The SVM, trained on TRB and noisy labels, is very close to the base model performance (3). This suggests that the base model is just fitting the noisy labels. On the other hand, when we train an SVM on the TRPr representations with true labels as targets, the SVM achieves the proposed model performance. This means that the proposed approach helps the base model to learn better feature representations even with the noisy targets, which suggest that this noise model is learning a label denoising operator.
We analyze the representation of training samples in feature domain by plotting the tSNE embeddings Van Der Maaten (2014) of the TRB and TRPr. For brevity, we plot the t-SNE visualizations for trec dataset with label noise in Fig. 5 .
For each network, we show two different t-SNE plots. For example in Fig. 4(a) we plot two rows of tSNE embeddings for the proposed model. In the first row of Fig. 4(a), each training sample is represented by its corresponding true label, while in the second row (the noisy label plot) each training sample is represented by its corresponding noisy label. We observe that, as the learning process progresses, the noise model helps the base model to cluster the training samples in the feature domain. With each iteration, we can see the formation of clusters in Row 1. However, in Row 2, when the noisy labels are superimposed, the clusters are not well separated. This means that the noise model denoises the labels and presents the true labels to the base network to learn.

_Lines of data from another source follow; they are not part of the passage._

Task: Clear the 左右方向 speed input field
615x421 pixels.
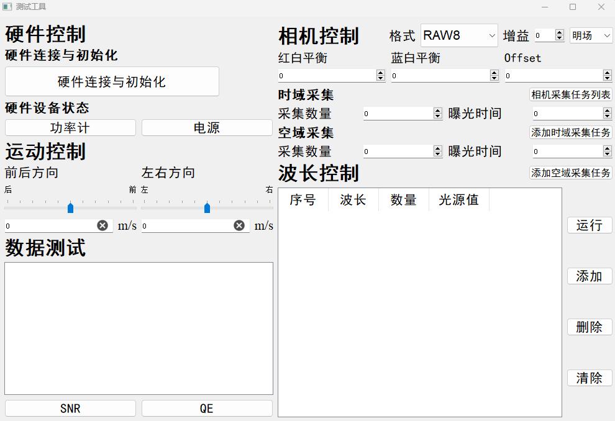Action: [x=239, y=225]
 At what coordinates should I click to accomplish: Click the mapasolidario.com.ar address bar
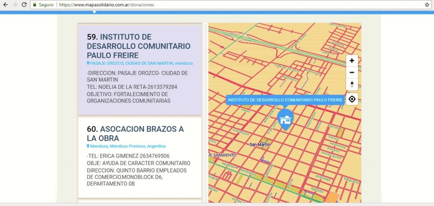point(212,5)
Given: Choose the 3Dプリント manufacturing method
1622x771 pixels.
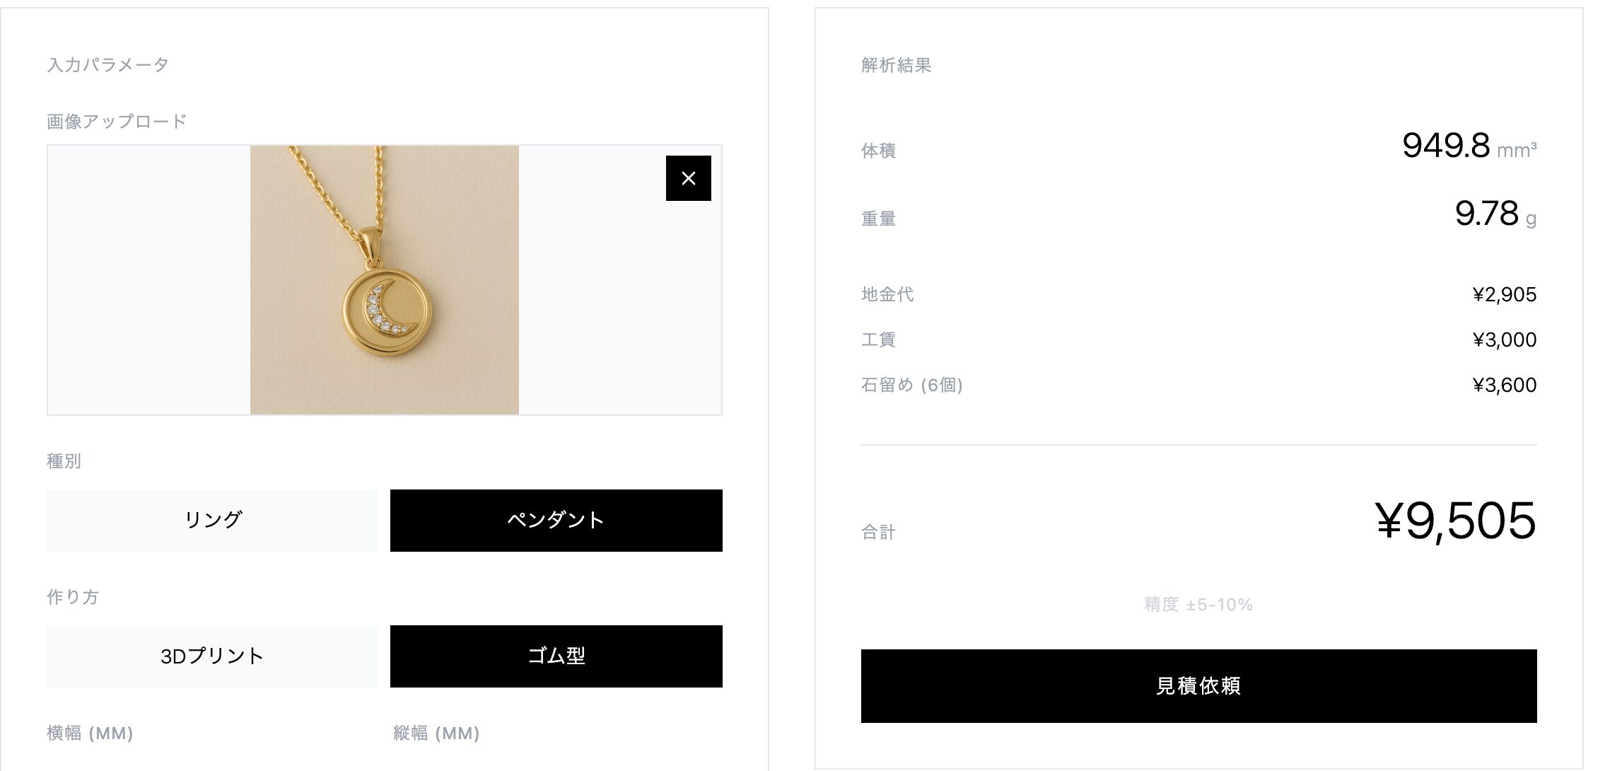Looking at the screenshot, I should (213, 656).
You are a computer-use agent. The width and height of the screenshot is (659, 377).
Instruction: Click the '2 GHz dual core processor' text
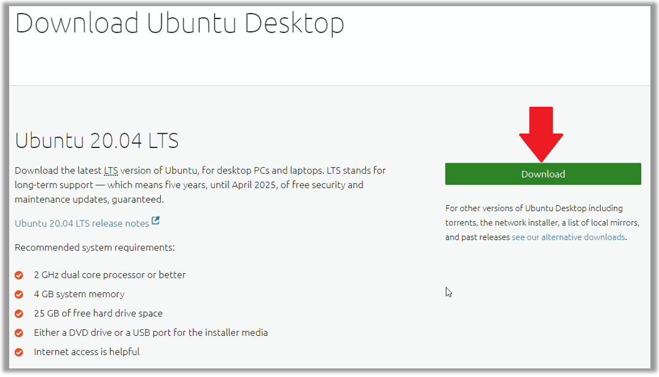(110, 275)
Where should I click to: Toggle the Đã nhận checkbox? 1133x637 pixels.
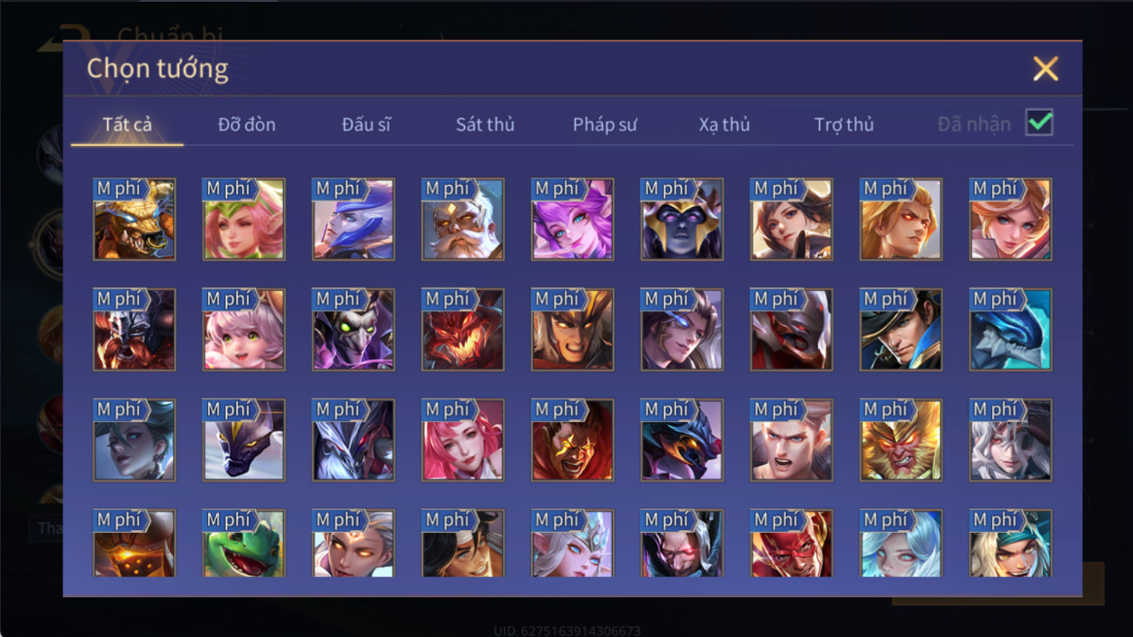pyautogui.click(x=1039, y=123)
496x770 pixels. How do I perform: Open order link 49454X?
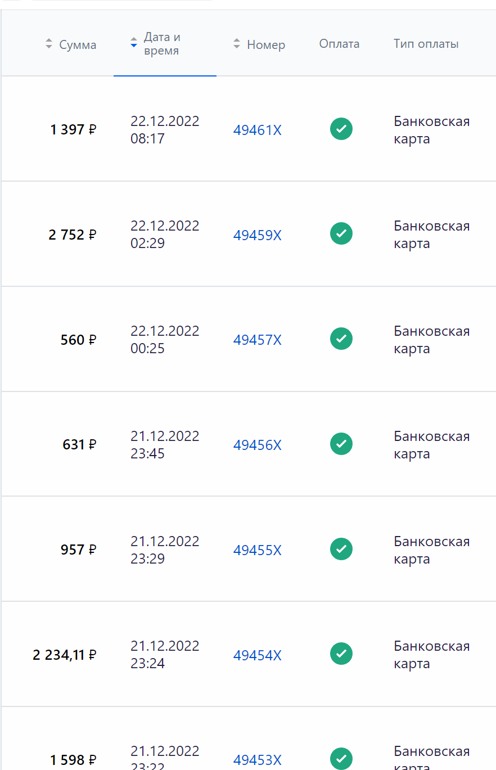(258, 655)
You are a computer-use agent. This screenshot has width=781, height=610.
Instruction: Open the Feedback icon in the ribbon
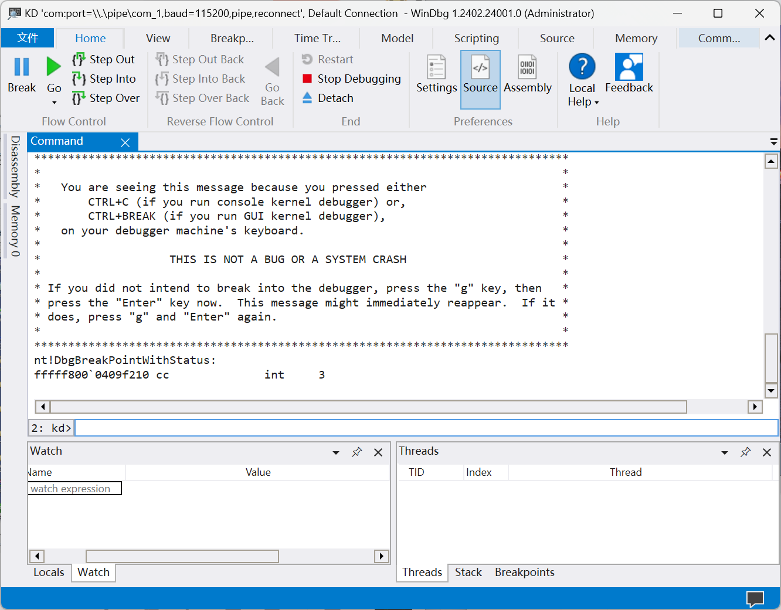coord(629,68)
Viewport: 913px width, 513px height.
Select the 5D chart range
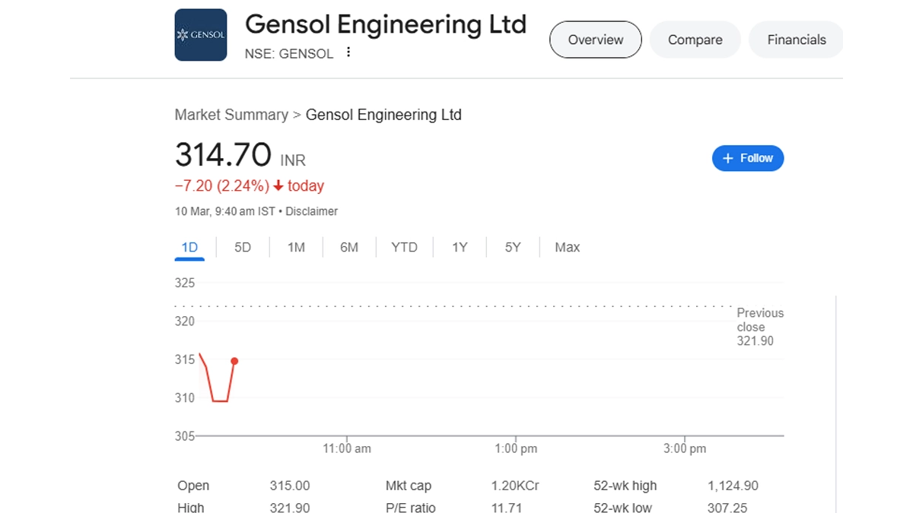point(243,247)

In Fig. 4(b), we plot two rows of tSNE embeddings of the TRB representations. It seems that the network directly learns the noisy labels. This provides further evidence to support Zhang et al. (2016)’s finding that the deep network memorizes data without knowing of true labels. In Row 2 of Fig. 4(b), we can observe that the network learns noisy features representations which can be well clustered according to given noisy labels.
6 Conclusion
In this work, we propose a framework to enable a DNN to learn better sentence representations in the presence of label noise for text classification tasks. To model the label noise, we append a non-linear noise model on top of the base CNN architecture. With proper initialization and regularization, the noise model is able to absorb most of the label noise and helps the base model to learn better sentence representations.